I’m thankful for this summary. Yes, it’s been a while, and though I thought of revisiting the earlier chapters when you post a new one (skimming through), this makes it so much easier.
Even for a summary it’s pretty lenghty, but then again, there’s a lot that happened so far. There were definitely a few details I forgot about. However, don’t think I’ve forgotten what Nick did. Even with 7 months to cool down, I’m still as ‘steamed’ as Jessa is.
It’s not all being steamed though, and it was nice to think back to the touching moments Cathers and Jessa (and even Nick) have had together. Cathers’ favorite donuts and the candy necklace, for example.
I also want to know how the investigation is going. Though Jessa is now staying mostly out of it, it’s still important. For Cathers… hopefully she can move on… It’ll be a tearful goodbye between her and Jessa.
Don’t make us wait too long now! Yes, knock on that wood. This reader will be eagerly waiting.
This is very detailed recap. My old brain thanks you Blair. Plus I’m happy to soon be getting get back to Jessa and Cathers. This is great timing — just before Christmas.
And thanks for the short story submission as well. “A Present for Austin” was a great entry in the 25+ dialog contest.

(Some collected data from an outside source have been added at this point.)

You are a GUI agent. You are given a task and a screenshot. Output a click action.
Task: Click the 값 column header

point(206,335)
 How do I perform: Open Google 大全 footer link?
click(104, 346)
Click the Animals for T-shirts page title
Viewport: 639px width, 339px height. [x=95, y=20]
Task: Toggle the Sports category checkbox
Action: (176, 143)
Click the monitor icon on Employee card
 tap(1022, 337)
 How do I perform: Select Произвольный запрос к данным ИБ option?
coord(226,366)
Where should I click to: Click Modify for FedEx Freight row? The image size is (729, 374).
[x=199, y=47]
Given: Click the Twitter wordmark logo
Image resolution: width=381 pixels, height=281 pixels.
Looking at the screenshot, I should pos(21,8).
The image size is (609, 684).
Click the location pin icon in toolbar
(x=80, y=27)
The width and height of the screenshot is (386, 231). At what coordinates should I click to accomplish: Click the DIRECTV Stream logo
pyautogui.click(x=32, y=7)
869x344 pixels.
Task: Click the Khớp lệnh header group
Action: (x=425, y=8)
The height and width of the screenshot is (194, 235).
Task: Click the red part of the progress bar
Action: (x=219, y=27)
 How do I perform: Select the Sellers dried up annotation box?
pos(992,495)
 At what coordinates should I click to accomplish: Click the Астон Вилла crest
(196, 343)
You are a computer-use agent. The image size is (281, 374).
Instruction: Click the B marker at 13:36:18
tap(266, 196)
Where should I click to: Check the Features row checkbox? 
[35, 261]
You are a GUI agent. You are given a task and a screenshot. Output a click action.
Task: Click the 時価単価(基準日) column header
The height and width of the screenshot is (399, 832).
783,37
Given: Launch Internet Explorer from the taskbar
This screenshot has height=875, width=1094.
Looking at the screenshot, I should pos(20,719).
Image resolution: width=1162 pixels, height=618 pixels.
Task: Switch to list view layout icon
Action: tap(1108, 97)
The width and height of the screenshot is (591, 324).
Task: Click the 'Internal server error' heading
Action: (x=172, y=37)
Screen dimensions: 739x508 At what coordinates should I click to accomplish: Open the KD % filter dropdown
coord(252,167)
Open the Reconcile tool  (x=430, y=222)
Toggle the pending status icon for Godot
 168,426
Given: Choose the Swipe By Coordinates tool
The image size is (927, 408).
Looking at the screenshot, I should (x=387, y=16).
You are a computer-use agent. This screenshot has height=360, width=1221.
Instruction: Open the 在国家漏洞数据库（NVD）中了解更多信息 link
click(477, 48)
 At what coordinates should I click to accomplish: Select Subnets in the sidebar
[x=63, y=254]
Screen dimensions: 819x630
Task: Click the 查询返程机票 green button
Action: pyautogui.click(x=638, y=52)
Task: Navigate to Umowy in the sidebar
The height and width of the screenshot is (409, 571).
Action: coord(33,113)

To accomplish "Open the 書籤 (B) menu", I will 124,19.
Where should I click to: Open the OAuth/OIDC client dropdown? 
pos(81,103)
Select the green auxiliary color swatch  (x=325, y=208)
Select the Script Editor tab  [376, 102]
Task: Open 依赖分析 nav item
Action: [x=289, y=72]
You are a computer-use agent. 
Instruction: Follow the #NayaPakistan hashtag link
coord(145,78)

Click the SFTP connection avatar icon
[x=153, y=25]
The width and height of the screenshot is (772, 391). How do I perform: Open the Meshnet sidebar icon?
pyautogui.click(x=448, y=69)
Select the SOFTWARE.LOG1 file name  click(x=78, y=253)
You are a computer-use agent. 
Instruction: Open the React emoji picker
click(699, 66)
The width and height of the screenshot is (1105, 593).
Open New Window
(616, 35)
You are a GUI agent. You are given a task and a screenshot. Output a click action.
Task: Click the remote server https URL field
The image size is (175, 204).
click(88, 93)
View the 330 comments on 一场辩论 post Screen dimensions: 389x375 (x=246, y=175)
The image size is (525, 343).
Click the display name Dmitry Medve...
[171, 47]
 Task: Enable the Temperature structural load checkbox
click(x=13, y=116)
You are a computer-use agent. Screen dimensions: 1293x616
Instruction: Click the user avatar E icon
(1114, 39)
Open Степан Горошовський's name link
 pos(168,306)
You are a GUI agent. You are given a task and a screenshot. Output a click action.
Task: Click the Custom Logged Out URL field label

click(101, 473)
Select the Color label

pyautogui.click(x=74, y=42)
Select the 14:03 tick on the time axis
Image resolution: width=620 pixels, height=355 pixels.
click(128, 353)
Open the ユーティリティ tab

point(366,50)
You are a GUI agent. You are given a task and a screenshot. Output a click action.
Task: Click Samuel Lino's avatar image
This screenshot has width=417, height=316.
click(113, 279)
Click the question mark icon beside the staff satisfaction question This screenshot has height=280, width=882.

Now where were we? Oh yes, Cathers warned Jessa about trusting Nick. But then when Nick pulled that stunt with his friends, and Jessa was pissed, Cathers changed her tune. She pushed to get Jessa onboard and calmed down. I’m thinking this is likely because Cathers doesn’t want to lose Nick? Looking forward to more!
Cave, ReaderMan,
Thanks for the warm welcome back! It’s starting to feel like old times! Emi’s back. Melanie’s back. And tomorrow, Jessa will be here, too.
I only hope a good number of my J.M.H.M. readers find their way back. I know it has been a long time — 5 months (not 7, Cave). But there seem to be readers here. The site feels as if it is coming to life! More stories and a fun contest to boot!
Thanks again,
Blair
It is really great to have Emi, Melanie and Jessa back! The board was very quiet for a long time and I was genuinely worried about our little corner of the internet.
Ah, where did I get 7 months from?
Hmm, I got tricked, it seems.
Hi Blair,It’s always nice to read you, even (and especially) after a few (long) months.It’s not always easy to project yourself into the future, which is why I admire your tenacity to finish your novel for our greatest pleasure.Thank you so much.Helen.
Hey Helen,
So glad you found your way back to the site! As I haven’t ‘seen’ you here for a while, I was imagining that I would need to send you an email so that you would know that Jessa Meets Her Match had a new chapter available. Delightful to see your posts.
Did you see the story contest? Maybe you might whip something up for mass consumption. Just 25 lines of dialogue. I think we’d all like the opportunity to read YOU!
All my best to you and yours for the Holidays!
Blair
For me this is like a classical trailer, that only shows fragments from past episodes, and doesn’t reveal anything of the upcoming episode, just warming up the audience and make them eager for what will be coming. Very well executed, and, as shown in above comments, immediately brings back those emotions felt with the initial reading. Writing a summary – even if it is your own work – can lead to a dull list of activities, but none of that. You put us back on the various plotlines so the next chapter will land in fertile soil. Thanks for the recap.